Jeremy Howard on Platform.ai and Fast.ai (Full Stack Deep Learning - March 2019)

Jeremy Howard argues that “augmented machine learning”—tight human–computer collaboration—beats fully automated ML pipelines for most practical problems, and that the fastest path to strong results often comes from combining what humans do well (rapid perception, similarity/difference judgment, and targeted labeling) with what computers do well (speed, memory, and large-scale optimization). He frames this as a direct challenge to AutoML’s goal of minimizing human involvement, saying that until computers become better than humans at everything (a far-off scenario), the best systems will keep humans in the loop.

Howard illustrates the point with Platform.ai, a workflow designed to make labeling and dataset building dramatically more efficient. The system starts with unlabeled or minimally labeled images (cars, faces, and other categories) and uses interactive projections to let humans quickly find clusters and outliers. Humans rapidly identify where examples look similar, then zoom in to spot differences—turning perception research into a practical labeling strategy. When the model struggles (for example, distinguishing car fronts from backs), the workflow adapts: humans provide a few examples, and the system generates “find similar” results using a pretrained ImageNet model. The interaction becomes a kind of visual dialogue—humans indicate what they’re trying to separate, while the model proposes projections that maximize the difference between chosen groups. With surprisingly few labels (on the order of hundreds), the system trains a classifier that reaches high accuracy (he cites 92% in the car example) and produces better embeddings after each round.

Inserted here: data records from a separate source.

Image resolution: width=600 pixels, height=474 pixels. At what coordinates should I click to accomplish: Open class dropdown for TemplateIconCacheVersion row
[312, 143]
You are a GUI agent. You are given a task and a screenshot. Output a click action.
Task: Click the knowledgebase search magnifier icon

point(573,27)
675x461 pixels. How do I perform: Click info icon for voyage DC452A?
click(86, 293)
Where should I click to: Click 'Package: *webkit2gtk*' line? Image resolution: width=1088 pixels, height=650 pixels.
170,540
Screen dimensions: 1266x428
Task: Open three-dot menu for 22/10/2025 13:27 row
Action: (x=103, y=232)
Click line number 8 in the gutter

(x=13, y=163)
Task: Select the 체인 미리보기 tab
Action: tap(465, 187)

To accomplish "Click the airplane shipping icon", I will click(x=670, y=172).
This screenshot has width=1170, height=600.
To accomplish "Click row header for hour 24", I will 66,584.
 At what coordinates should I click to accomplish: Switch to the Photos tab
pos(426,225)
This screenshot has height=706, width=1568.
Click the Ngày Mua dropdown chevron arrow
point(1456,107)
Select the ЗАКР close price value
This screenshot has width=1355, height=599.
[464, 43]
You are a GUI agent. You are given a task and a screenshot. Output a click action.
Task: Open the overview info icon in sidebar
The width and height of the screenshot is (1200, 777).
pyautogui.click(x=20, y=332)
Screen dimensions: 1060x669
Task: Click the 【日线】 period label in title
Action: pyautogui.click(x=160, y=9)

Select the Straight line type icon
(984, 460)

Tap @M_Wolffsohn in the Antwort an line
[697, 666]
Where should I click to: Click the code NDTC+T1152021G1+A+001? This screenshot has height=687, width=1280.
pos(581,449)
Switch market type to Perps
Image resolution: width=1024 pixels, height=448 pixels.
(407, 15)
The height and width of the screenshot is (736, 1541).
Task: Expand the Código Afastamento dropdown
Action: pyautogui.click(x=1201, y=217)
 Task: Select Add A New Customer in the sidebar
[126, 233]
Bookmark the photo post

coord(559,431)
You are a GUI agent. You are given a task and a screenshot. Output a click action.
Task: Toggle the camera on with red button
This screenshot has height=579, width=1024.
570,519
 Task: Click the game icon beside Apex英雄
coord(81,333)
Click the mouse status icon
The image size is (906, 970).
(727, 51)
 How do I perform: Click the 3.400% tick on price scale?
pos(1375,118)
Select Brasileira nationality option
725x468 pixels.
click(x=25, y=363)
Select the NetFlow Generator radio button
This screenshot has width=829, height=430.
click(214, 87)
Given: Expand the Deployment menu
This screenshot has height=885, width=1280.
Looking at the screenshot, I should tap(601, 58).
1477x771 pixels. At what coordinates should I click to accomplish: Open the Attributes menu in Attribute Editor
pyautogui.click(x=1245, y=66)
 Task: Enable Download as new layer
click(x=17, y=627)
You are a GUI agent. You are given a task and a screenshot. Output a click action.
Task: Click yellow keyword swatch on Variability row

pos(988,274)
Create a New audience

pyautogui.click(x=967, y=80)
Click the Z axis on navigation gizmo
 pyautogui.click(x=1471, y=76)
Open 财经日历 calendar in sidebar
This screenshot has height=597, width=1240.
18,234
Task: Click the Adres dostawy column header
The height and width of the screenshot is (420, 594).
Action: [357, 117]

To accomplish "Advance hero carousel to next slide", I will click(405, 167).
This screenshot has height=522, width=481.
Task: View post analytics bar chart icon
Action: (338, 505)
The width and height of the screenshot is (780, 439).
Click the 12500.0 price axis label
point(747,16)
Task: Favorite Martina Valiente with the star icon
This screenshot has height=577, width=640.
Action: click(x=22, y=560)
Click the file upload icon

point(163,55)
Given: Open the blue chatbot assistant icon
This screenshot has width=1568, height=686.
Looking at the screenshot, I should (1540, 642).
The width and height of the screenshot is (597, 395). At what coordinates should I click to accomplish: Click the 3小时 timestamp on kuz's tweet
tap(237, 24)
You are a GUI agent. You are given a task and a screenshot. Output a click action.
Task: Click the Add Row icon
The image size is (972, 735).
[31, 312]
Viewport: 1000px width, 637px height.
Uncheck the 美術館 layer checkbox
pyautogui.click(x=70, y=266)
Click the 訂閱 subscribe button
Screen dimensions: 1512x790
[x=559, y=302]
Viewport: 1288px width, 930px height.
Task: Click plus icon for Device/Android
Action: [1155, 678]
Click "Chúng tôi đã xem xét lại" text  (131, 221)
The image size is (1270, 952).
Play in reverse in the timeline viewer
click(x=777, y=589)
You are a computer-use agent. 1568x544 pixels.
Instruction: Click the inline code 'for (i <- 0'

He extends the same idea beyond labeling. In a face dataset, the first projection already separates men and women well enough that bulk selection becomes feasible; later projections reveal additional structure (like sunglasses as an emergent category). The payoff is iterative: improved models yield better projections, which speed up the next labeling cycle. Howard also connects this approach to broader research on “human-augmented” training, emphasizing that studying human strengths—especially perception—can lead to better ML systems than trying to remove humans entirely.

From there, the conversation shifts to how data scientists can get strong results quickly without massive compute or exhaustive hyperparameter searches. Howard highlights research from Fast.ai’s ecosystem and its fellowship program, where the central theme is “spend a little human time instead of a lot of GPU time.” Examples include using a learning-rate finder (a quick procedure that identifies a good learning rate by running short experiments) and findings that, for transfer learning, default hyperparameters often work nearly as well as elaborate tuning. He describes classroom outcomes where beginners frequently reach near-perfect validation accuracy with only 100–200 images after using transfer learning and sensible defaults.

He then stacks additional practical accelerators: test-time augmentation (TTA) to average predictions over multiple inference-time transforms; progressive resizing to train first on smaller images and later on larger ones (speeding training while improving generalization); and “one-cycle” learning rate schedules paired with momentum changes to train faster and more reliably. Howard also discusses training reliability tricks for transfer learning (training newly initialized layers more aggressively), and optimizer details such as correct decoupled weight decay (AdamW) and ways to prevent Adam instability via gradient clipping or adjusting epsilon. The overall message is consistent: strong ML results come from combining smart defaults, efficient training heuristics, and deliberate human–computer interaction rather than brute-force automation or compute-heavy search.